Neill Archer Roan posts a rather interesting thought on his weblog about what we’re all calling the ‘new normal’ for our economy, our society, and our work: what if the past 50 years were the exception, not the rule, to human history? What if the conditions we all considered to be ‘normal’ as we built our businesses, our industries, and our common sense were actually anomolies? He quotes a recent interview with Jim Collins in Fortune, who says:
It turns out that 1952 to 2000 was an aberration. We had a combination of tremendous stability brought on by two monolithic superpowers — danger, yes, but stability, combined with unprecedented prosperity. Very rarely in human history — maybe the Egyptian empire or 200 A.D. in Rome — only a few times you can go back and find those.
And yet, most of the nonprofit arts industry was born and evolved in that aberration. And what we consider ‘standards of practice’ could be standards for a universe that’s not coming back.
Which is not to suggest that arts organizations throw in the towel, but rather that it’s a good time to check ALL of our assumptions about what we do, how we do it, and what we define as success. And it also might be a good time to dust off our history books to see how arts and culture worked before 1952. There might be some useful ideas from the OLD normal that could be revived.
Joeventures says
And, hence, our conversations at Project Audience that veered off into subjects like Slow Food and New Urbanism.
I’d encourage you, if you’re the reading type, to check out a few books by Jane Jacobs — if you’re feeling brave, start with her last book, “Dark Age Ahead.” But for something more relevant, “The Death and Life of Great American Cities,” and “Cities and the Wealth of Nations.”
I am more hopeful than she was in her last book. She felt that our civilization is forgetting those things that made it truly great. I feel we’re only beginning to remember what the modernists of the 20th century tried to eradicate.
In any case, as one other blogger pointed out, there is a lot of work to do in the face of the 20th century systems that refuse to change.
Many of the younger people I know who are designers and planners don’t seem to see solutions as being “pure.” In other words, while modernists tended to try to completely throw away the past, there’s a trend to try to meld what we once knew before the modernists, and what we’ve learned from the modernists and adapt it all to more sustainable models.
And it all leads back to Slow Food and New Urbanism, both of which try to apply older ideas to 20th century modernist concepts.
That was my very long-winded way of acknowledging that yes, post-war western society was an aberration; but no, I do not believe we’re necessarily looking at a dark age coming, either.
Michael Wilkerson says
There’s also the question of the nuclear family, which in its isolation and mobility in modern culture is an aberration of history (at least up to now).
Much of the old normal lacks things like lights and heat and electricity, so I wonder how far back we can go.
Paul Botts says
It’s worth keeping in mind also that while perhaps some of the new normal that we all grew up with is turning out to have been temporary, a lot of it appears permanent. Collins is right that we should have our eyes wide open, and that cuts both ways.

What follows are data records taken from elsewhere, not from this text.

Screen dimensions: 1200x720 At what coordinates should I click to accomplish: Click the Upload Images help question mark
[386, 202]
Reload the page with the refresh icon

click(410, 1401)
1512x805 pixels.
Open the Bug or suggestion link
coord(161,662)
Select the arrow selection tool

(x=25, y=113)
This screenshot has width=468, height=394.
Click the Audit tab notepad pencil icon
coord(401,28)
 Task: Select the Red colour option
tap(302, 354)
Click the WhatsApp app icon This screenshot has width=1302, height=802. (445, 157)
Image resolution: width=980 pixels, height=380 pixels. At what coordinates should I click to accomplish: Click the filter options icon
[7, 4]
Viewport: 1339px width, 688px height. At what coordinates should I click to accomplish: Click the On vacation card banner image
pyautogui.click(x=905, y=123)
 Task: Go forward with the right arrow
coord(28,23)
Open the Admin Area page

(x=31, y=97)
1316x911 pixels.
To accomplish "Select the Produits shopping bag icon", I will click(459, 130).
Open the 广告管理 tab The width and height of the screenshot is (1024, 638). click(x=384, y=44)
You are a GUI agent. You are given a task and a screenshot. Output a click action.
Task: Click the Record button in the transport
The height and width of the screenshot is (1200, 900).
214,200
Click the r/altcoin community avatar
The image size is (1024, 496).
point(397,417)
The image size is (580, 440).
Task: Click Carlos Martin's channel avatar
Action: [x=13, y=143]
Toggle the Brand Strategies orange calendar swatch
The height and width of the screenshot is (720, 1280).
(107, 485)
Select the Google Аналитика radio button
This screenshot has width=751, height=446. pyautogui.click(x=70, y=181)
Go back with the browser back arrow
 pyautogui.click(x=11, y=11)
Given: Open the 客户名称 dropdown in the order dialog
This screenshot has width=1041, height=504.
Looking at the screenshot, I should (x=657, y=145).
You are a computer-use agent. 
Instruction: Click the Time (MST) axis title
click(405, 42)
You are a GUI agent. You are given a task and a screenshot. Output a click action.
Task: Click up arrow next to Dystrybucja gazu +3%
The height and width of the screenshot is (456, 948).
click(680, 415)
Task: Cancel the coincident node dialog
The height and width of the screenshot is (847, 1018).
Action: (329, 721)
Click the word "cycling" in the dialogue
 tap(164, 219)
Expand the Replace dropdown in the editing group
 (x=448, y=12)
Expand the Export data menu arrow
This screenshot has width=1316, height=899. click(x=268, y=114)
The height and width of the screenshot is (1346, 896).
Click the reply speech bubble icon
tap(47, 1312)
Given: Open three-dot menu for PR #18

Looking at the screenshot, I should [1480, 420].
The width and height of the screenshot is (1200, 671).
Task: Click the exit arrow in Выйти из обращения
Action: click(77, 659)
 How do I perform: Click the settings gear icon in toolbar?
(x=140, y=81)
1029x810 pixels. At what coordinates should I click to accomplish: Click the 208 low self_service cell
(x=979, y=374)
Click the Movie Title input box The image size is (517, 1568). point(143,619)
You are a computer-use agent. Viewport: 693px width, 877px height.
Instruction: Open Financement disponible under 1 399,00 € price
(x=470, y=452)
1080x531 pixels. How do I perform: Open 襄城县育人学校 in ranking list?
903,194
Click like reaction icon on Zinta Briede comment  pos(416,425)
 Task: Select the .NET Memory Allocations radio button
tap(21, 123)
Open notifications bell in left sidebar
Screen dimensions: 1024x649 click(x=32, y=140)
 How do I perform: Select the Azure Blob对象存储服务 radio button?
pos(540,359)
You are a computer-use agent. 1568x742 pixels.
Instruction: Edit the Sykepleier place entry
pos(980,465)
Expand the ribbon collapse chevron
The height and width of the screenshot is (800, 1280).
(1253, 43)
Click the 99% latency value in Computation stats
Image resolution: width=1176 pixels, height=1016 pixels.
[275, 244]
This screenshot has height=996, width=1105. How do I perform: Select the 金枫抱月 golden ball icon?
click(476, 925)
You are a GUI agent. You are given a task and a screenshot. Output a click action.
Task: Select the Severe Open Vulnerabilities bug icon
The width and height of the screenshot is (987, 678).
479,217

There are prosaic examples — as noted above we’re not about to go back to not having electricity — and in some ways those things have very human (and humane) permanent impacts. (E.g. we’re not going to forget all the medical science and other knowledge that has driven infant mortality rates down, and life expectancies up, to levels never even imagined by the Romans or the Egyptians.) There are many examples of permanent change in basic social morays too, e.g. our major powers today unlike the Romans and Egyptians do not consider slavery to be a normal building block of a national economy. And etc.
All of those things and many more which are not being un-done, large and small, are relevant in ways large and small to the growth of the nonprofit arts sector since WWII. Collins is seeing only some of the trees in an enormous forest of long-term changes in human society. Some 50-year-old trees have fallen, no question, or have been chopped down due to our own short-sightedness; that doesn’t mean the forest as a whole is dying off.